The Panasonic DMR-EH75V also has one of our favorite features: flexible recording length. Selecting this option allows you to completely fill a DVD with your program, maximizing the video quality. We also love the ability to edit video on the hard drive and DVD-RAM discs, although the method for doing so may not be immediately intuitive. For example, the easiest way to edit out ads is to set chapters (using the handy Chapter button) before and after commercials, then delete chapters using the Submenu button on Disc Navigator. It sounds harder than it is, but it's pretty easy to get the hang of, even if it gets tedious.
We appreciated the high-speed dubbing from the hard drive to DVD; in our testing, it allowed us to burn a 30-minute program in 10 minutes from start to the finalization of the disc. Unfortunately, like all VHS/DVD recorders so far, the deck can't record from VHS tapes in high speed. We also were pleased to see that the DMR-EH75V automatically added chapter stops every five minutes to our DVDs, whether dubbing from the hard drive or straight from VHS.
Connectivity on the DMR-EH75V is highlighted by its HDMI output, its component-video output, its optical digital jack (no coaxial), and its FireWire input. There are also three A/V inputs (one in front and two around back) offering a choice of composite or S-Video. We would've liked to see a component-video input, as on most Philips recorders, but it wasn't a deal breaker. Finally, if you flip down the front panel, you'll notice an SD memory-card slot for digital photos.
Recording quality on the Panasonic DMR-EH75V was excellent overall, highlighted by an impressive LP mode. Whereas most recorders we've tested suffer a large drop in resolution when switching from 2-hour SP to 4-hour LP mode (usually from about 450 to 250 lines of resolution), LP mode on the DMR-EH75V maintained almost exactly the same resolution as SP mode. This is a big deal, as you can double the amount of content you can fit on a DVD with essentially no loss in video quality.
When we compared footage from Everybody Hates Chris, for example, the difference between SP and LP modes was negligible--only hard-core enthusiasts will be able to spot it. As usual, longer-play EP mode was almost unwatchable, with a huge loss in resolution and tons of video artifacts, especially in scenes with a lot of motion. We recommend using EP mode only for shows with simple animation, such as Aqua Teen Hunger Force. The loss in resolution is noticeable, but the resulting video is still watchable. Additionally, the DMR-EH75V had no problem recording wide-screen content from our Time Warner HD box, maintaining the correct aspect ratio and filling our wide-screen TV completely.

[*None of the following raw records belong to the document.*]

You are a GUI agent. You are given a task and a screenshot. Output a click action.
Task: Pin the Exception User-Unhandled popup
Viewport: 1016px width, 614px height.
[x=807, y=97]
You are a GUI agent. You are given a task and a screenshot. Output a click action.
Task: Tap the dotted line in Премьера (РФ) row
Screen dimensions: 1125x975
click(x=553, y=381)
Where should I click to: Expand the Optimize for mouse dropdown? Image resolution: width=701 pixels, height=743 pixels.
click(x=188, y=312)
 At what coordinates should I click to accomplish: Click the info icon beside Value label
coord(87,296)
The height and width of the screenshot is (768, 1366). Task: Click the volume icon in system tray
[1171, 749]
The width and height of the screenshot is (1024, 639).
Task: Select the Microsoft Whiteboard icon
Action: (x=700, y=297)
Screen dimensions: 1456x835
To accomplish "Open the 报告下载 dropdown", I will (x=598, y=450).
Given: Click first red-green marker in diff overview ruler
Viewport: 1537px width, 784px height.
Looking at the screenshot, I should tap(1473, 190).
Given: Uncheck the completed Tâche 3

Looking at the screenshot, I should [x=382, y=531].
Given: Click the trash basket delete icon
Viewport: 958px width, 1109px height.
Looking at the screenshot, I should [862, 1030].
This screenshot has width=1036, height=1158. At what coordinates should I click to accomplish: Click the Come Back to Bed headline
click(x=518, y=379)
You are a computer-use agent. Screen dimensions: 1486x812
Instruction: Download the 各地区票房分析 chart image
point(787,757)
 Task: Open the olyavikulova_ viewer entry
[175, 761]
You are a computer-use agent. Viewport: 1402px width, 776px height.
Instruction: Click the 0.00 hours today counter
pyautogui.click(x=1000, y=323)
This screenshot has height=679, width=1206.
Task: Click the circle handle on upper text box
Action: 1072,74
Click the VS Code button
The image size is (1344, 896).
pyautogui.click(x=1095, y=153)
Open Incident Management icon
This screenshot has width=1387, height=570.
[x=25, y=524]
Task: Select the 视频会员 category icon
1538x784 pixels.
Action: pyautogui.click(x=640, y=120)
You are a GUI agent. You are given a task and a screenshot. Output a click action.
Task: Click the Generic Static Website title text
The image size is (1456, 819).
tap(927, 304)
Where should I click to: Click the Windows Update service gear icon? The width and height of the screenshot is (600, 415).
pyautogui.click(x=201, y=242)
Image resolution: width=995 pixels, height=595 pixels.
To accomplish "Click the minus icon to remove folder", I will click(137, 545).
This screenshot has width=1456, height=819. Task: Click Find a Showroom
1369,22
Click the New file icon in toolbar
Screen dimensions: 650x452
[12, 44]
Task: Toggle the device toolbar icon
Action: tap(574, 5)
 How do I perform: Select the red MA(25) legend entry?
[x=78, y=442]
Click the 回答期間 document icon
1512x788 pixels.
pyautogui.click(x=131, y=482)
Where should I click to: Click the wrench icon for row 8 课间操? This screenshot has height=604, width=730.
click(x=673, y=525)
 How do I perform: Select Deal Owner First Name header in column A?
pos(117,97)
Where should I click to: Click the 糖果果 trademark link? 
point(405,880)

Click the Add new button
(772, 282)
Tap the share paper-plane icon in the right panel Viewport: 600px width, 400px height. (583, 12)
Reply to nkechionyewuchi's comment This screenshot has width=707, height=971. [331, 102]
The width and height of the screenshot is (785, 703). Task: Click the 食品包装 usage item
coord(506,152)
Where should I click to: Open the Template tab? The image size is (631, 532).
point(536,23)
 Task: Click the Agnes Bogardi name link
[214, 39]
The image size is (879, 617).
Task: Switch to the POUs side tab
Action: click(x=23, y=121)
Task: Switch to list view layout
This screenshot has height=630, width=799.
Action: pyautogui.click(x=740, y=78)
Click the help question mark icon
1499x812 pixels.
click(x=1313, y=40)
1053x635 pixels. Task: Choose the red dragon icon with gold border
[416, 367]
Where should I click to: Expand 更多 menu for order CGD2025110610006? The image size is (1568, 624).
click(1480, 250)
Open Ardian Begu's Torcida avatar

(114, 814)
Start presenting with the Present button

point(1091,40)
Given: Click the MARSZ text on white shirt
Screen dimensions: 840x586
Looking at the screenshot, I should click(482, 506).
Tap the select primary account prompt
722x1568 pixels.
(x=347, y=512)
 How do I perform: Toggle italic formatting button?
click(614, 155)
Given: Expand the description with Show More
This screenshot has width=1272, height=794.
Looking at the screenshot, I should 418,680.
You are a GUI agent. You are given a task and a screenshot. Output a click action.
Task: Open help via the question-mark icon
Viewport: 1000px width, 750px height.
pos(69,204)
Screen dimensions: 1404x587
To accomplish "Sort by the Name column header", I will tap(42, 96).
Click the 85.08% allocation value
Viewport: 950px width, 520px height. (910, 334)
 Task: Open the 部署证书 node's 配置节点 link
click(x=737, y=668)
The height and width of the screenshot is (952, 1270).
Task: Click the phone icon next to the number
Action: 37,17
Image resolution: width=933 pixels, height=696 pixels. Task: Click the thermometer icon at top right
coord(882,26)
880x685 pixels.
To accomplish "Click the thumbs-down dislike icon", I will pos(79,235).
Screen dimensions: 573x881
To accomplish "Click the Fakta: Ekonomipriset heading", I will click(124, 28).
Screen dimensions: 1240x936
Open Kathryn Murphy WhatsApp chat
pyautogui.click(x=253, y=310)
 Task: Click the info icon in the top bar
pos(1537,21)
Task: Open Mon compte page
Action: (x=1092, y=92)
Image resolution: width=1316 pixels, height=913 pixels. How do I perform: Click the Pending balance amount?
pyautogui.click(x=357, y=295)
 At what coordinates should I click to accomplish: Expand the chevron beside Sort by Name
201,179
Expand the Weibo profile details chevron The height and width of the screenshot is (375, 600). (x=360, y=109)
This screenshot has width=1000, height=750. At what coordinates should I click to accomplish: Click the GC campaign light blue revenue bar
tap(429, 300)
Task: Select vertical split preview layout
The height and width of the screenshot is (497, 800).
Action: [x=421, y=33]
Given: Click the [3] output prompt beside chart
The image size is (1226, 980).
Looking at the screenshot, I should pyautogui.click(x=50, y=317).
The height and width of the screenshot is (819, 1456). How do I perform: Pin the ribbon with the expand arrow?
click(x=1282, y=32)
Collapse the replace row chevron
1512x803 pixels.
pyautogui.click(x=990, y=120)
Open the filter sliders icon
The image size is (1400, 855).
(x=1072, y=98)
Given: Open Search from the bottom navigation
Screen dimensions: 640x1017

Since the DMR-EH75V can upconvert via its HDMI output, we ran it through our video-quality test but came away somewhat disappointed. It passed the resolution test from Silicon Optix's HQV test suite in 1080i mode but failed in 720p and 480p mode, exhibiting significant flicker. It also failed relatively easy tests, such as scrolling titles (in every resolution mode), introducing obvious combing on the text crawl. Overall, we can't recommend it as a great choice for videophiles as their main home-theater DVD deck, but most viewers probably won't notice the flaws.
Disc compatibility overall was spotty and represents the DMR-EH75V's greatest weakness. When we ran our test suite of discs, the unit often displayed a message indicating the disc would need to be formatted before it could play. If we declined the formatting option, it refused to play the disc. Considering other players handled these discs without a problem, we'd exercise caution if you plan on using the Panasonic to play older recorded DVDs. Additionally, we ran into snags with blank DVD+R and DVD+R dual-layer (DL) media; the DMR-EH75V was unable to record on the discs we tried, including Staples and Verbatim discs. This lack of compatibility isn't a big deal in our book; you can always buy the -R/RW and -R DL media instead. The Panasonic handled -R dual-layer discs well, although it can record from only the hard drive to dual-layer media, not directly from a live video stream.
After numerous failures with other decks, our tests of the DMR-EH75V's TV Guide EPG were successful on Time Warner NYC's digital cable hookup. As instructed, we connected it to our cable box, ran through a quick setup, then turned the unit off for 24 hours so that it could collect program data. Afterward, we were able to select programs to record via the graphical user interface, with about seven days' worth of programming information. Initially, it was missing info for several channels, but after a day or so, the information filtered through as well. Unlike with previous incarnations of TVG, the channels on the DMR-EH75V appeared in the correct order, exactly as we're used to from Time Warner NYC. As with all TVG versions, we can't guarantee that it'll work properly in your area.
During SD slot testing, we were able to load a card full of JPEGs and watch them directly or even transfer them to the hard drive for easy accessible slide shows. We didn't have much luck with other file formats on the SD card; it failed to recognize both AVI and DivX video files, although the Panasonic DMR-EH75V doesn't claim to support those formats.